When I was an apprentice ship fitter in Birkenhead (William Cubbin's)
I had the pleasure of working on the Indorita , doing some repairs, she had a very unique Bollinder engine, Swiss I believe. It was a two cylinder job, with a big blow lamp on each cylinder head that was fired by methylated spirits. you had to heat the cylinder head up before you tried to start the main engine. I actually sailed up the dock, and so got to experience the engine running.
That engine should have definatelyhave ended up in a museum.
She had a sister ship who's name escapes me
She was owned by Coppack Bros but carried cargo for Shotton iron works
Geoff Bray


----------



## Santos (Mar 16, 2005)

*Indorita*
Built by Abdela and Mitchell’s Queensferry, for John Summers Steel Works, Shotton. Launched 1920 and in service 1921. Inward cargoes of pig iron from Workington, ***bria and outward cargoes of steel sheets and basic ash. Dimensions 108’ x 22’ x 10’. Re-engined in 1958 with Crossley 240 b.h.p engine. Working life ended 1970.


----------



## duquesa (Aug 31, 2006)

Hello Geoff Bray. Been mulling over your post for some weeks and have finally dredged up some old notes from my boyhood ship spotting days. I think the name of the other Coppack Bros., vessel your were thinking of was the "Fleurita". She was not a sister though having been built earlier in 1913 and smaller at 171 gross. They have a few other old coasters, namely, "Bolham", "Hove" (I believe she may have been a steamer) and a slightly more modern "Normanby Hall". I have no idea what became of them.

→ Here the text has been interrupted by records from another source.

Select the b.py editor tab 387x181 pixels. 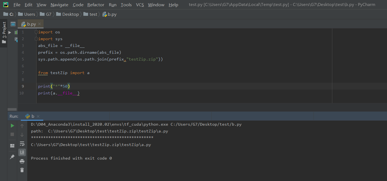pos(30,24)
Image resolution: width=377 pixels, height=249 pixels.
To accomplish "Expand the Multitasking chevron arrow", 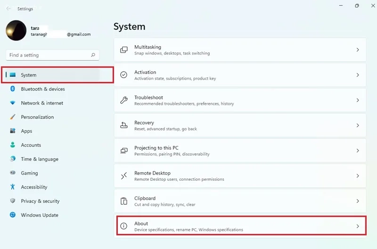I will coord(358,50).
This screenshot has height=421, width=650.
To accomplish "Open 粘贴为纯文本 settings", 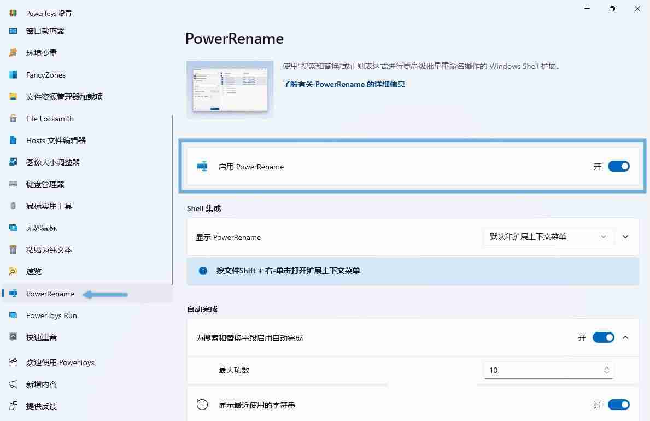I will [49, 250].
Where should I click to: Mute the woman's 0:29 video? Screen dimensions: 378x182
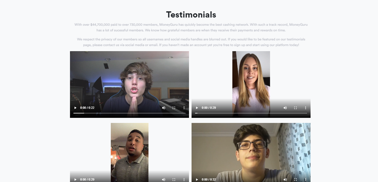[285, 108]
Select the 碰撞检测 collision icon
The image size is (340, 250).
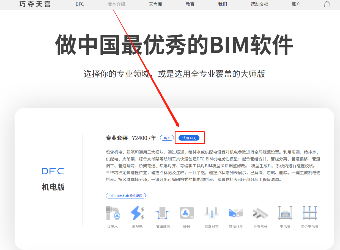[x=236, y=213]

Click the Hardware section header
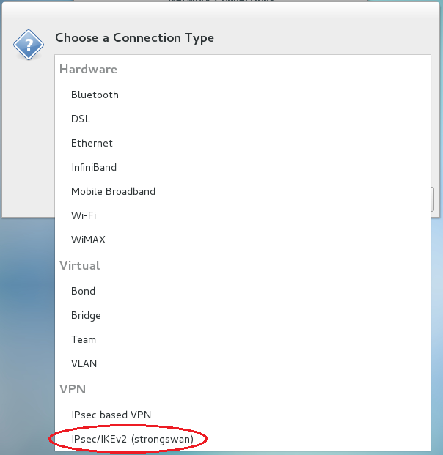88,70
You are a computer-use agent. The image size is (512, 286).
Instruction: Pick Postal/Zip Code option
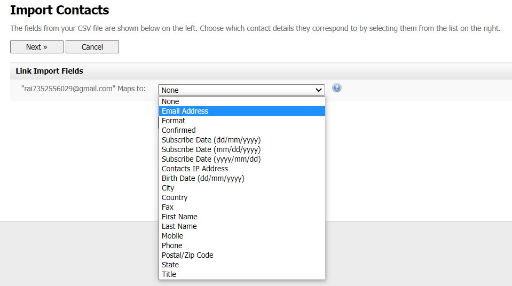coord(242,255)
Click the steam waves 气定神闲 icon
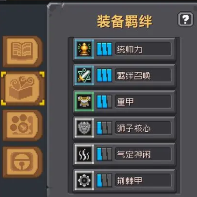Image resolution: width=197 pixels, height=197 pixels. click(x=84, y=154)
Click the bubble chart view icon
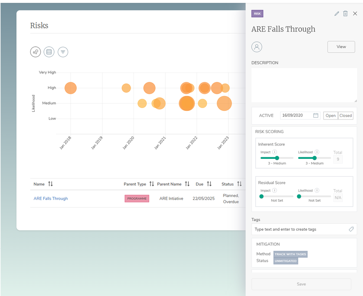This screenshot has width=363, height=296. coord(35,52)
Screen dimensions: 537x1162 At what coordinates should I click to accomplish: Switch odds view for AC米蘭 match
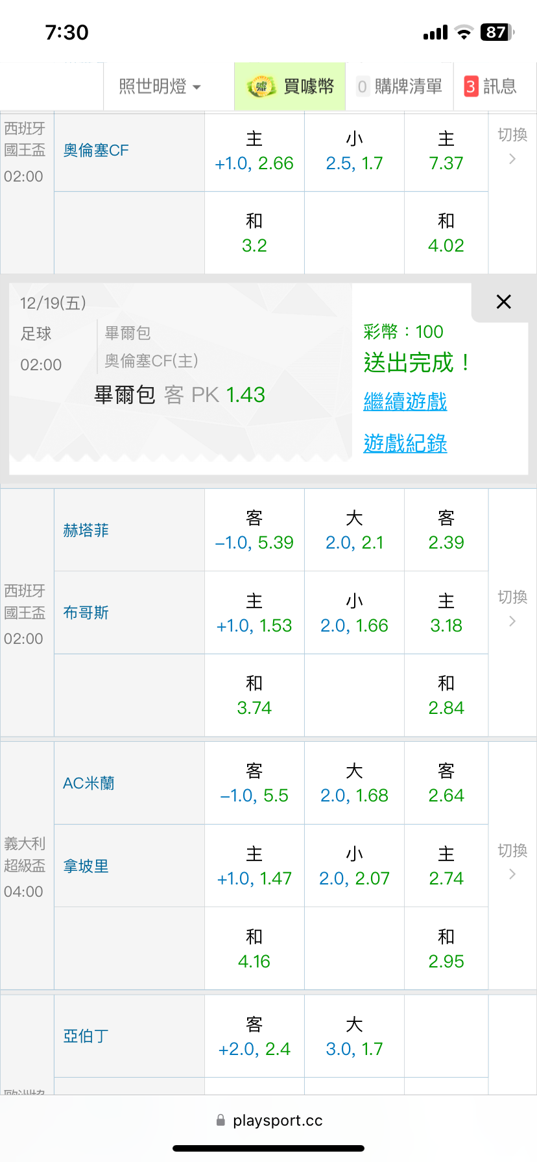[x=512, y=862]
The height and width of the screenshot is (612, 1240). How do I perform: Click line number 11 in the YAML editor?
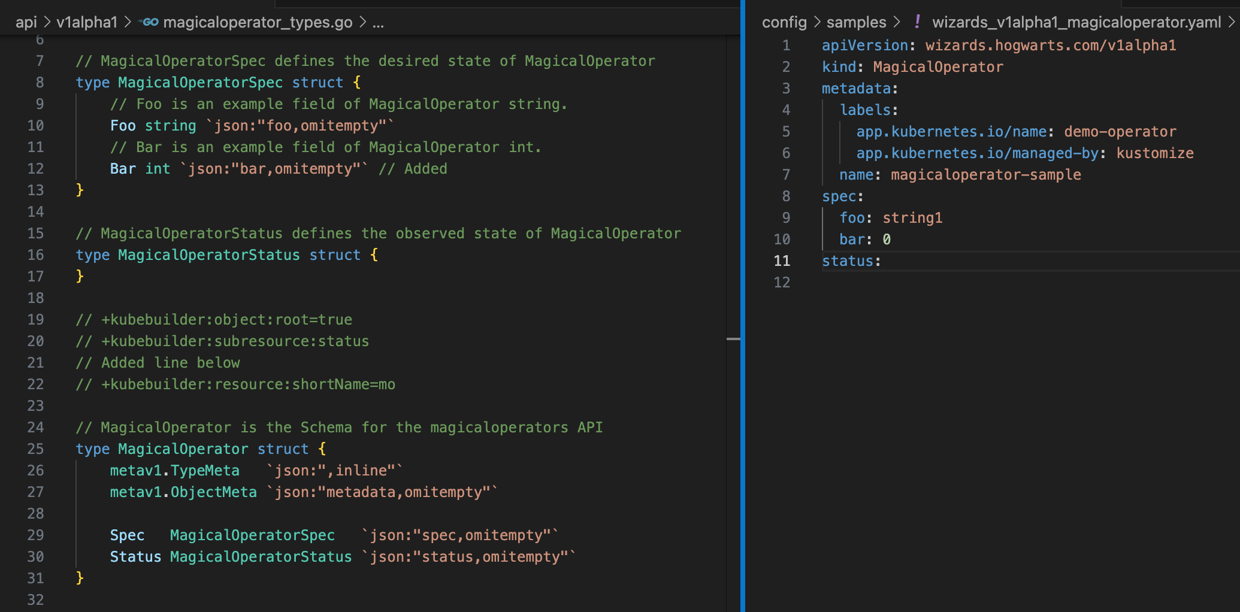(x=782, y=261)
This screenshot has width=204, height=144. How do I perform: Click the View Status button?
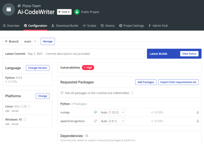pos(189,54)
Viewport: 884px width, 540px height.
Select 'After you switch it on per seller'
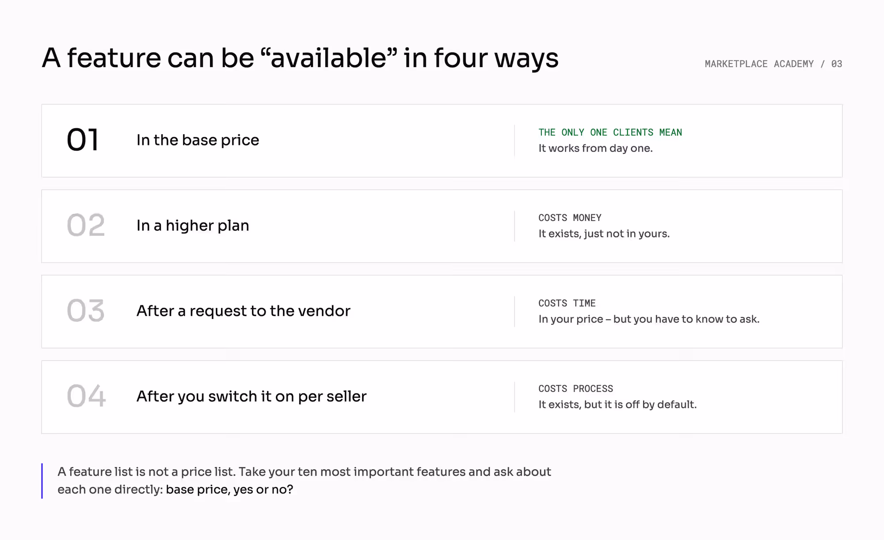251,396
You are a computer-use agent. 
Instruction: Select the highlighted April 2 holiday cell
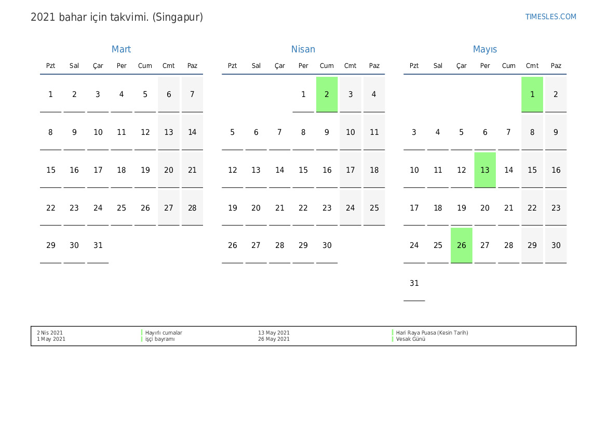327,94
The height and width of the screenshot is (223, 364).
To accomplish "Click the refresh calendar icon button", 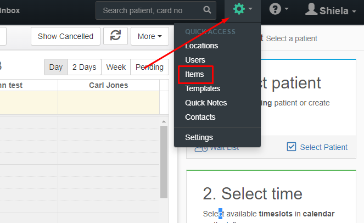I will point(115,36).
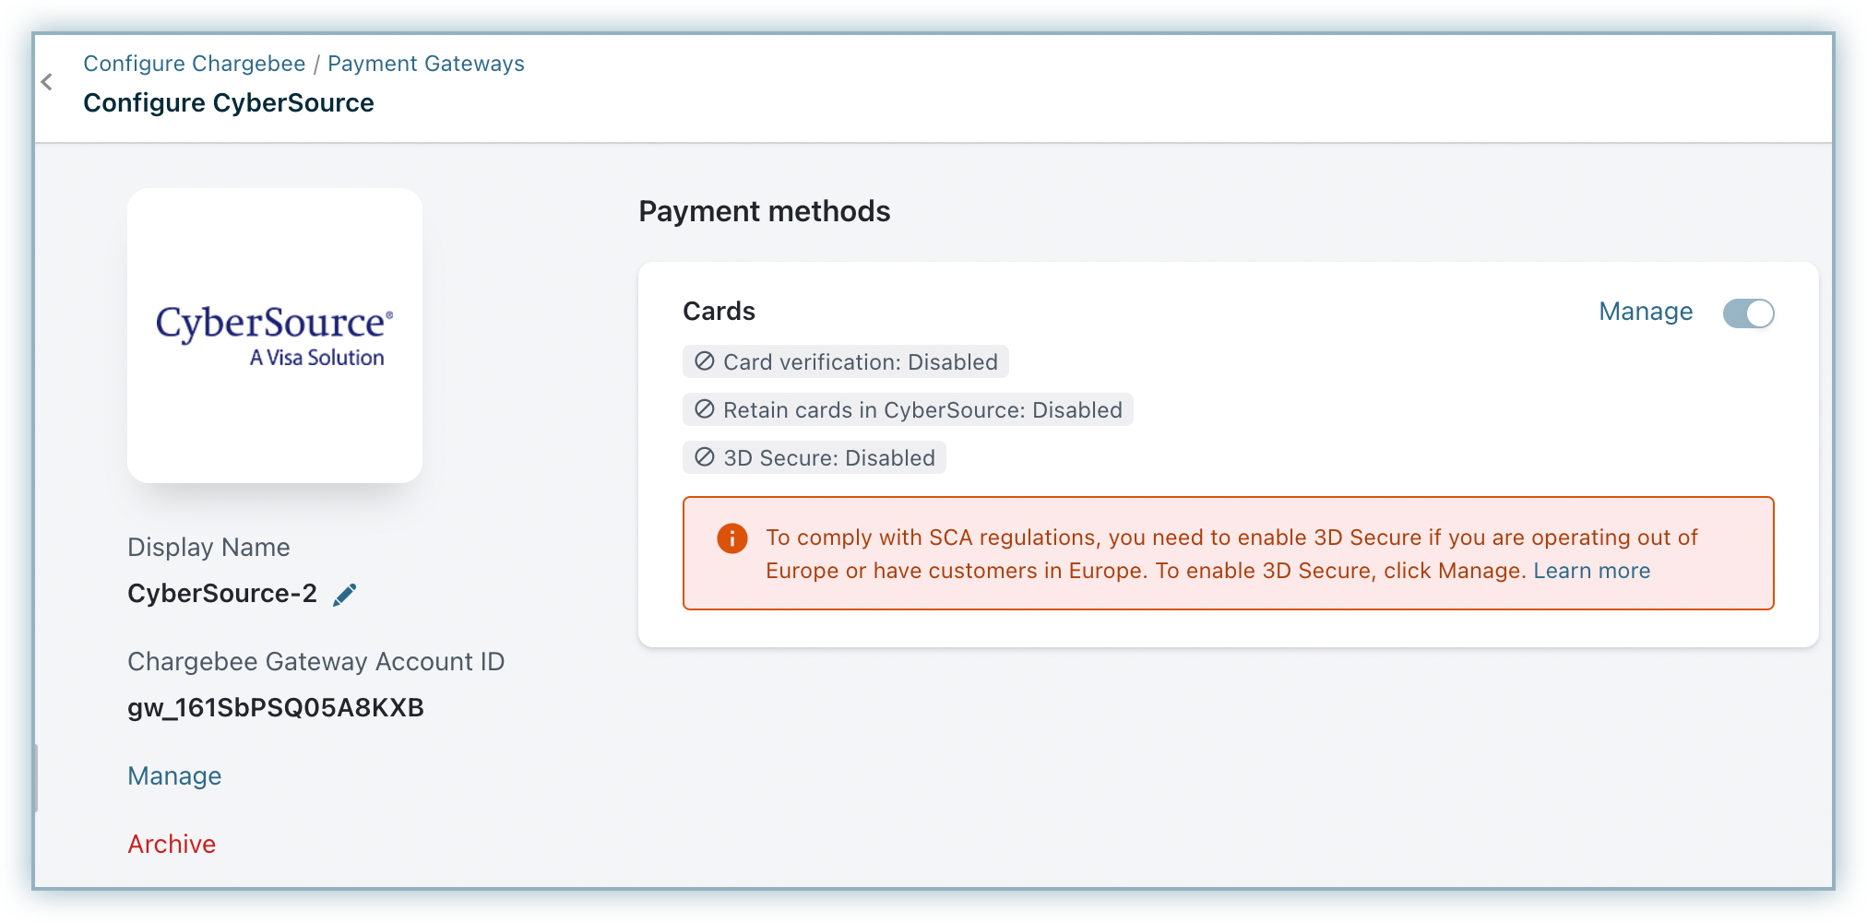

Always regarded them as a bit curious, probably on account of their age though why I should have taken this view I don't know being as I first went to sea on a ship built in 1896! Ho hum!


----------



## Geoff Bray (Jan 6, 2006)

Duquesa
Yes I remember the Fleurita now, I also remember and worked on the "Hove" she was a steamer. The Normanby Hall was a diesel coaster, I also remember the "Point of Aye" that was on the north wales run.
I was an apprentice in the ship repair business
Best Regards
Geoff Bray


----------



## GALTRA (Mar 7, 2006)

She was sold in 1971 to J.A.Hind, Bikenhead, who had hoped to bring her back into trading but nothing came of it and she was towed to Gijon, Spain in March 1974 to be scrapped. She did have a sister-ship though. ---- The ELDORITA, also built by I.J.Abdela and Mitchell Ltd; Queensferry in 1920 for John Summers, with a similar engine and also 108.6' x 22.1' x 9.4', 201 gt and 99 nt. Sold in 1946 to Hugh Shaw, Arlingham, Gloucester. and re-engined in 1949 with a 1935 Ruston and Hornsby Ltd; engine. Sold in 1963 to Colchester Shipping Co; Essex. On the 12th. Dec. 1966 she sank after developing severe leaks about 35 miles NNW of the Hook of Holland on voyage from S****horpe to Utrect with a cargo of beans. Crew saved..


----------



## price (Feb 2, 2006)

*Indorita/Eldorita*

An ex colleague of mine George Gray from the Moray Firth was master of either the 'Indorita' or the 'Eldorita', I forget which, his son sailed with him as a crew member, I remember the Coppack fleet well. in the 50s and 60s.
Bruce.


----------



## john shaw (Jun 23, 2006)

duquesa said:


> Hello Geoff Bray. Been mulling over your post for some weeks and have finally dredged up some old notes from my boyhood ship spotting days. I think the name of the other Coppack Bros., vessel your were thinking of was the "Fleurita". She was not a sister though having been built earlier in 1913 and smaller at 171 gross. They have a few other old coasters, namely, "Bolham", "Hove" (I believe she may have been a steamer) and a slightly more modern "Normanby Hall". I have no idea what became of them. Always regarded them as a bit curious, probably on account of their age though why I should have taken this view I don't know being as I first went to sea on a ship built in 1896! Ho hum!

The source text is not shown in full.